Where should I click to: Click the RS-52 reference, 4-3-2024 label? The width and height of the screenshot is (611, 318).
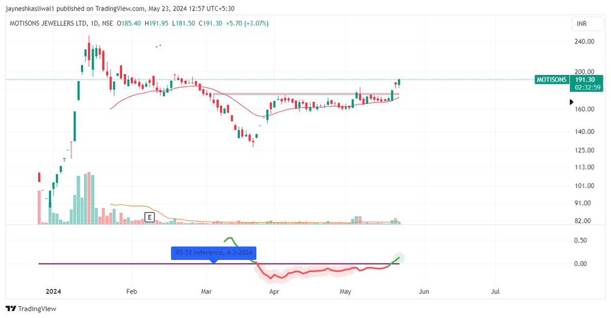(213, 253)
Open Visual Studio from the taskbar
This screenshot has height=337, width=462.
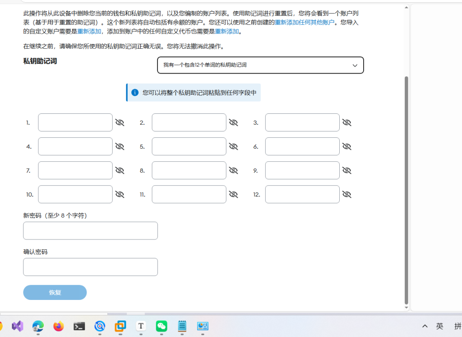click(17, 326)
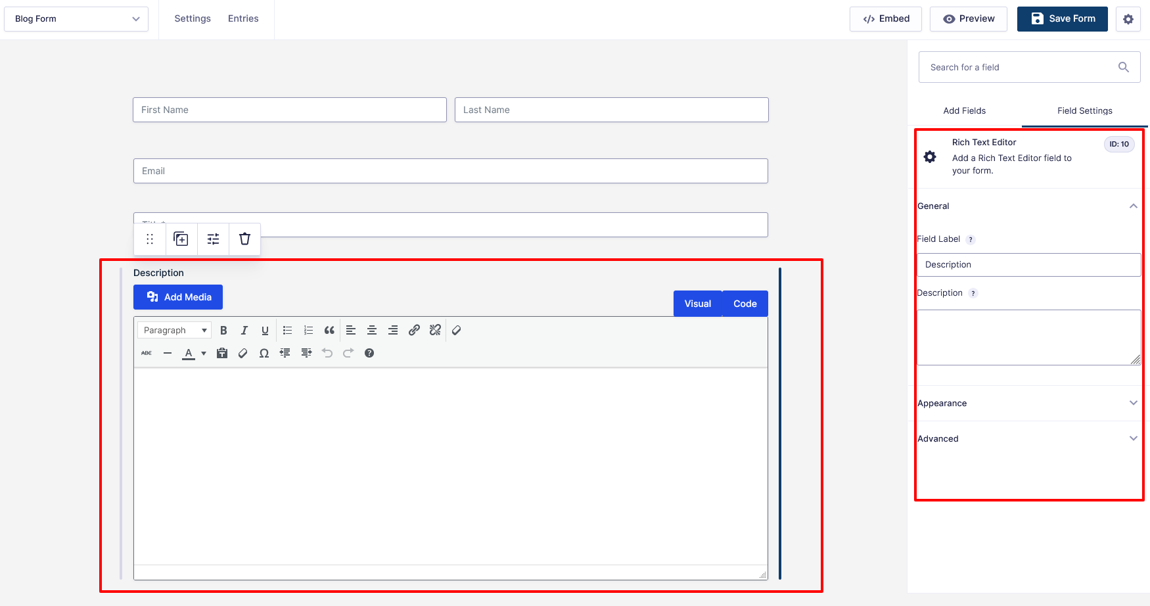The height and width of the screenshot is (606, 1150).
Task: Insert a blockquote in the editor
Action: point(329,331)
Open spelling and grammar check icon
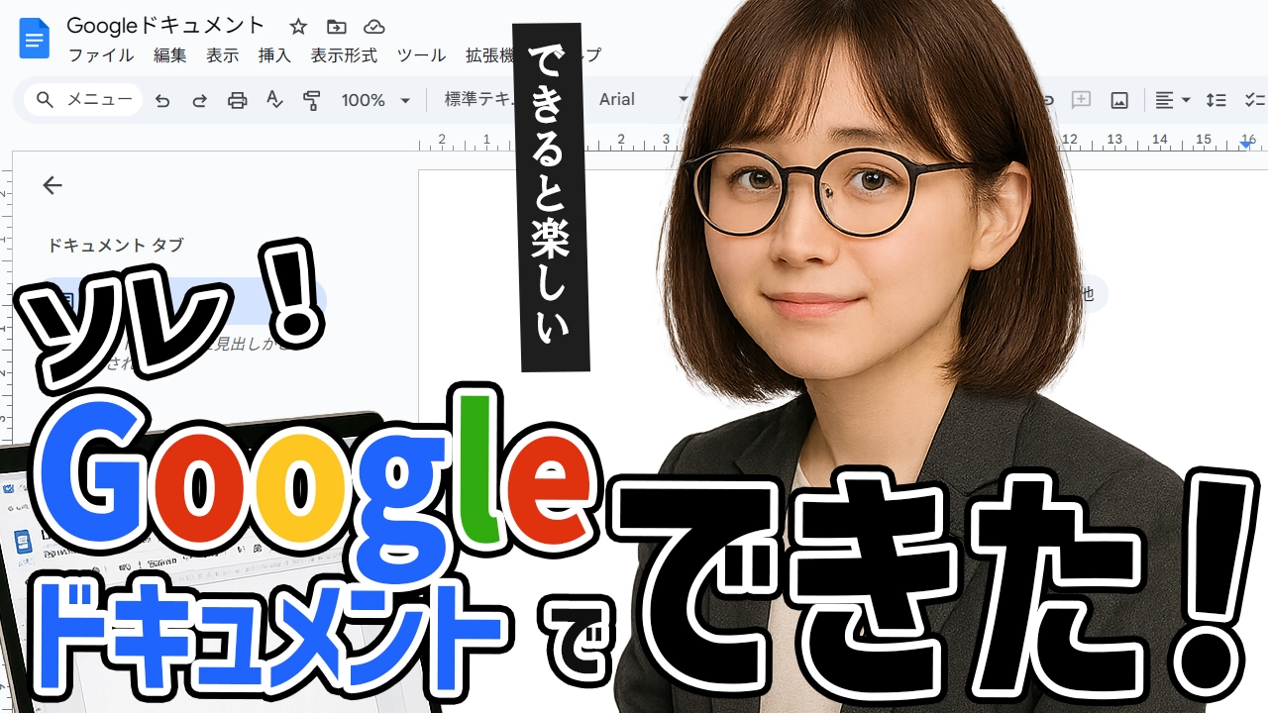The image size is (1268, 713). (274, 99)
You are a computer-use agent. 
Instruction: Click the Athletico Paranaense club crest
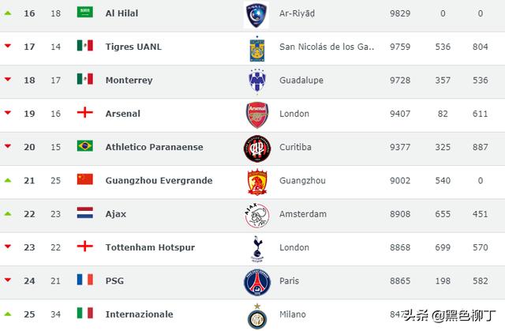pyautogui.click(x=256, y=148)
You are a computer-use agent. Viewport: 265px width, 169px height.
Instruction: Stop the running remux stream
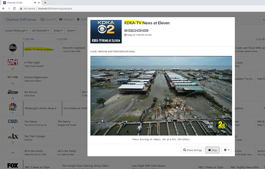click(212, 150)
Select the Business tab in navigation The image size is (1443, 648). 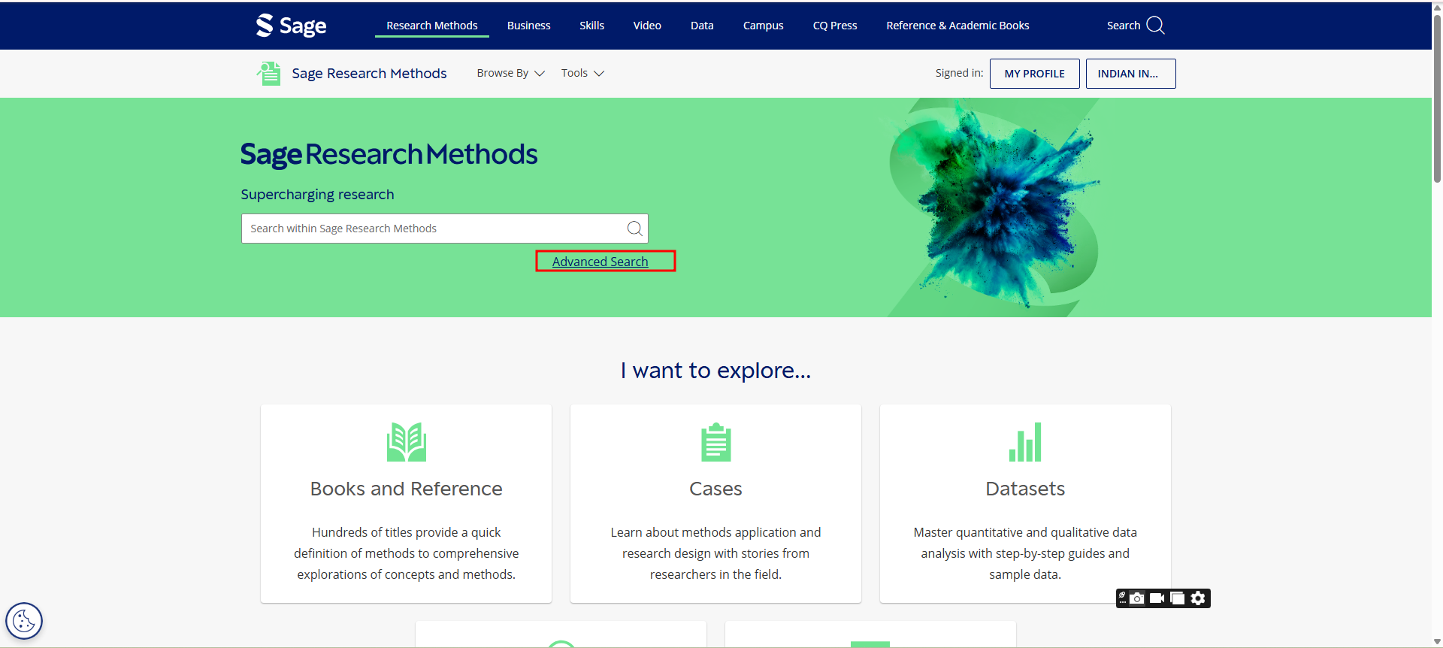[x=528, y=26]
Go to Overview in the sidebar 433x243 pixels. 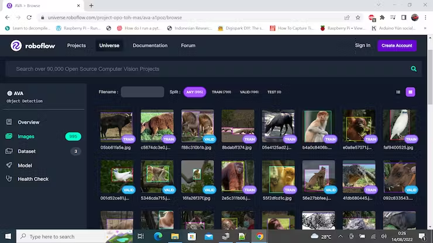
-----
### Task details
Pull out all lines in the data above that include "computer".

### Worked solution
You are a computer-use agent. 
You are a computer-use agent. Viewport: 265px width, 169px height.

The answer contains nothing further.